I’m not sure how much more it will take to persuade you that yes they did “lie”, and the thousands of scientists and experts who allowed this totally fraudulent deception to be passed off and proclaimed around the country also “lied” by keeping quiet. Did the labs put control positive samples in each batch? No-one ever asked. Did the labs find positive samples and retest them to find if they were false? No-one ever asked.
But not only that, nor the finding of virus in millions of litres of waste water from towns that didn’t have any cases, but back in ?September there were three cases in a town in Northern Victoria at a tyre shop visited by a positive-testing truck driver from Melbourne. This wasn’t revealed until almost two weeks after his visit, so a list of all the places the three had visited in that fortnight went out and a call for anyone there or with symptoms to get tested. Thousands queued up for hours to get the test, and totalled over 15,000 tests, but NOT ONE positive case was found, showing not only that the test didn’t find anything, but that the virus is so uncontagious other than by direct contact that only the people directly in contact with the known case were infected.
No-one noticed this, nor questioned the need to wear masks in public places or all the rest of the nonsense, and those who did got fined, like the pregnant woman whose house was busted for posting a notice on Facebook about an anti-lockdown rally. She has now been fined.

Hi @Dimac

And yet that exact specificity for the PCR test is found all around the world, including in the UK, New Zealand, China, Taiwan, USA etc etc etc. Surely claiming it to be “improbable” is begging the question? Actually it might be normal. Clinging to theoretical arguments in the face of actual real world data is the same problem as mathematical modellers who get too attached to their model, when the data doesn’t support it but refuse to give up.
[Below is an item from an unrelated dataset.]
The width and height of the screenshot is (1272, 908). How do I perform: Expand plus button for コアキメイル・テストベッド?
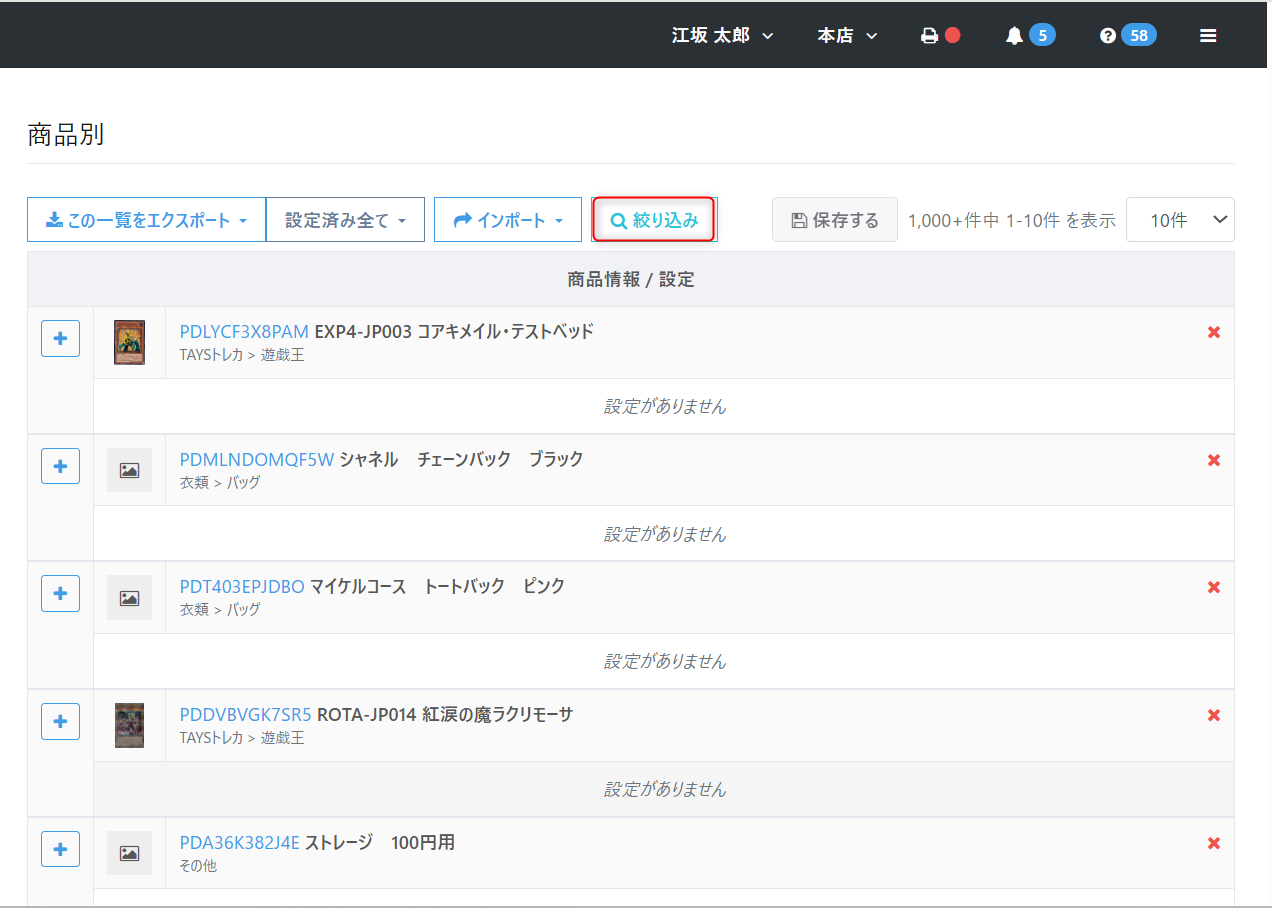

I’m still confused about this (as I indicated above). Do you believe that the authorities are falsely claiming that there are zero cases? Does that mean that you think there really are cases, and they are being hidden for some fraudulent purpose? That makes no sense to me - I must have misunderstood you. Why would the Australian authorities hide cases by falsely claiming zero cases, and the UK authorities simultaneously overstate cases to fan the flames of a “casedemic”. My logic circuits have fried…

I’ve not read that - but that is interesting. It reminds me of a study by a chap at Oxford who claimed to have found dead virus particles in the wastewater in Madrid from Summer 2019. I didn’t hear any more about that, so I’m not sure how accurate that turned out to be.

I’m not 100% surprised by this. I’ve been pointing out for months now that this virus doesn’t seem to spread uniformly, but rather makes abundant use of superspreaders. It’s one of the reasons that I think it is feasible to stamp out Covid, and one of the things that makes it different to 'flu.

Overall, I think that there is a lot discussion around false positive results from PCR that is just not that helpful. I used to think that could be a big issue, but as time has gone on I have changed my mind, and I no longer think that this is a big problem at all, for reasons that are becoming clear through this discussion, and for more that I am currently writing up.